WORK INSTRUCTIONS: Transcribe the full listing exactly.

RECORDS SUPPLIED:
..........
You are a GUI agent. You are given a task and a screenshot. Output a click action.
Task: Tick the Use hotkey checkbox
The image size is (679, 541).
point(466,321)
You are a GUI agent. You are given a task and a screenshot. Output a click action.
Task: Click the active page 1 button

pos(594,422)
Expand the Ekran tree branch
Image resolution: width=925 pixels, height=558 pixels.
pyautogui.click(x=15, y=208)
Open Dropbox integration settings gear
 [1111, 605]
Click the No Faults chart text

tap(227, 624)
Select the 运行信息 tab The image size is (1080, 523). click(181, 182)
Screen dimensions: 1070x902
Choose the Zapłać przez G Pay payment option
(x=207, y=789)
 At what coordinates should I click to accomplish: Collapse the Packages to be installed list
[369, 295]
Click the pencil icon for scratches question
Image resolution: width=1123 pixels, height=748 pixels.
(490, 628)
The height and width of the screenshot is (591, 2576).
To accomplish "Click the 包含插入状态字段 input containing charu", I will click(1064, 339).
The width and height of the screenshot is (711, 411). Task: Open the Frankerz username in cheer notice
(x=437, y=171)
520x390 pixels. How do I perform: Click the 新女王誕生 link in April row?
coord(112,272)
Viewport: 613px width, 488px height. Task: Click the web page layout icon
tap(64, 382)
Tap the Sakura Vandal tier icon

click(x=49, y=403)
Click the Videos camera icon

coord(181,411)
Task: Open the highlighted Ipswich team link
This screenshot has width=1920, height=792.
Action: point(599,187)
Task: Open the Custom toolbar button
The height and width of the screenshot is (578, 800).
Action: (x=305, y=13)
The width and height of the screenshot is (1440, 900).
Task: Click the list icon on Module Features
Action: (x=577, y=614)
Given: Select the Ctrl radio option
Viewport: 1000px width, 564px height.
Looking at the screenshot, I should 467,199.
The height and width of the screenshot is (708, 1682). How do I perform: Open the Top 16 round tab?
..........
RESULT OF THE EXERCISE:
You are a GUI agent. You are given a task and a screenshot. Output a click action.
Task: Tick the Use hotkey checkbox
The image size is (679, 541).
point(466,321)
You are a GUI agent. You are given a task and a screenshot. Output a click action.
Task: Click the active page 1 button

pos(594,422)
Expand the Ekran tree branch
Image resolution: width=925 pixels, height=558 pixels.
pyautogui.click(x=15, y=208)
Open Dropbox integration settings gear
 [1111, 605]
Click the No Faults chart text

tap(227, 624)
Select the 运行信息 tab The image size is (1080, 523). click(181, 182)
Screen dimensions: 1070x902
Choose the Zapłać przez G Pay payment option
(x=207, y=789)
 At what coordinates should I click to accomplish: Collapse the Packages to be installed list
[369, 295]
Click the pencil icon for scratches question
Image resolution: width=1123 pixels, height=748 pixels.
(490, 628)
The height and width of the screenshot is (591, 2576).
To accomplish "Click the 包含插入状态字段 input containing charu", I will click(1064, 339).
The width and height of the screenshot is (711, 411). Task: Open the Frankerz username in cheer notice
(x=437, y=171)
520x390 pixels. How do I perform: Click the 新女王誕生 link in April row?
coord(112,272)
Viewport: 613px width, 488px height. Task: Click the web page layout icon
tap(64, 382)
Tap the Sakura Vandal tier icon

click(x=49, y=403)
Click the Videos camera icon

coord(181,411)
Task: Open the highlighted Ipswich team link
This screenshot has width=1920, height=792.
Action: point(599,187)
Task: Open the Custom toolbar button
The height and width of the screenshot is (578, 800).
Action: (x=305, y=13)
The width and height of the screenshot is (1440, 900).
Task: Click the list icon on Module Features
Action: (x=577, y=614)
Given: Select the Ctrl radio option
Viewport: 1000px width, 564px height.
Looking at the screenshot, I should 467,199.
The height and width of the screenshot is (708, 1682). How do I perform: Open the Top 16 round tab?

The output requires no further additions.